* [EXERCISE SET]:
(A) Please say whether each statement below agrees with the extract on Milton and the Hartlib circle, answering yes or no and quoting the deciding words of the extract. (i) Hall describes Augustus as someone whose cradle was private. (ii) Milton distanced himself from the circle during the period after the first civil war. (iii) Dury accommodates an aristocratic educational establishment in both Considerations and Reformed School.
(B) According to the extract on Milton and the Hartlib circle, in what year did the Hartlib circle facilitate the development of Milton's ideas on education and knowledge propagation?

The parenthesis interjects a meritocratic perspective that Hall proceeds to develop: ‘many private men born amidst the dregs of the people, & not capable of any such high hopes, have by this means far overtopped men of antiquity and ancient discent’. Hall refers to Augustus, ‘who though his Cradle was not private, yet in his first accesse to business, was not onely left in a private capacity, but surrounded by an inimical faction’ (8). Hall divorces the word ‘private’ from an exclusively aristocratic definition, placing greater emphasis on the potential of a uniquely talented individual, regardless of their heritage. He also maintains his support for universal learning: ‘What means were used to keep it in a few hands in a corner (like a great exile, thrust away by contrary power) till some better times, must now be used to disperse it through the face of the earth, and make it tread as far as mankind’ (18). In January, Hall had referred to ‘private men’ working in an institution resembling Salomon’s House.Footnote62 In Advancement of Learning, he returns to this utopianism by discussing the value of scientific and empirical experiments in Baconian terms, as they will force ‘Nature […] into an open veracity and pure nakednesse’ (44). Hall articulates his own definition of ‘private’ as a form of elite individual, which may or may not be aristocratic, who serves the public good: graduates of Milton’s academy as well as members of the Hartlib network fit into this categorisation. Hall’s Advancement of Learning epitomises how the Hartlibians developed an increasingly tolerant view of private intellectualism following the first civil war. While Milton distanced himself from the circle during this period, his ideas enjoyed an afterlife in Hartlibian tracts of the late-1640s.

Conclusion

Milton’s contribution to the Hartlib circle left a lasting impact on the group that indicates the significance of Of Education as a Hartlibian text. Milton’s vision of elite, aristocratic academies, nationally instituted and serving the Hartlibian and Baconian end goal, channelled Hartlibian interest away from exclusively universal Comenianism and towards a more tolerant view of exclusive and private learning. Milton’s private academy represents a selective institution that serves the public good in Hartlibian language. It straddles the boundary between private and public in such a way as to align with the purpose of the Hartlibian enterprise – to contribute to public good in a manner that helps to usher in eschatological change – while diverging from the universalist, Comenian means through which the circle intended to realise it in the early 1640s. The impact of Of Education as a text dedicated to the Hartlibian cause is discernible in Hartlibian texts of the later 1640s: where Dury accommodates an aristocratic educational establishment into both Considerations and Reformed School, Hall articulates his own view of the private sphere as representing elite individuals, who, determined meritocratically or by birth, serve a public good. Hall is particularly valuable in demonstrating how the Hartlibians did not just appropriate Miltonic ideas, but adapted them into their own educational visions or practical applications. In 1644, the Hartlib circle facilitated the development of Milton’s ideas on education and knowledge propagation; Milton was no less influential in providing the Hartlibians with a precedent for aristocratic education that served the public good of society.

* [PROVIDED MATERIAL]:
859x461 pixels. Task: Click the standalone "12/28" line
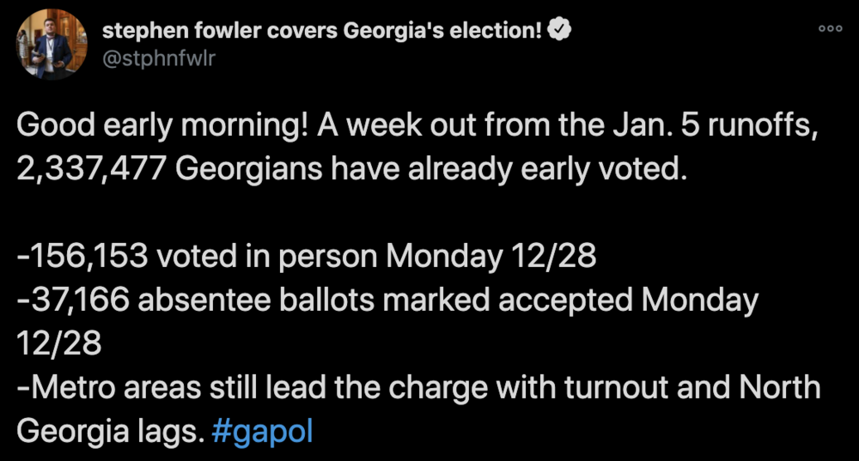(59, 344)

* [WRITTEN RESPONSES]:
(A)
(i) No: "who though his Cradle was not private"
(ii) Yes: "While Milton distanced himself from the circle during this period"
(iii) Yes: "Dury accommodates an aristocratic educational establishment into both Considerations and Reformed School"

(B) 1644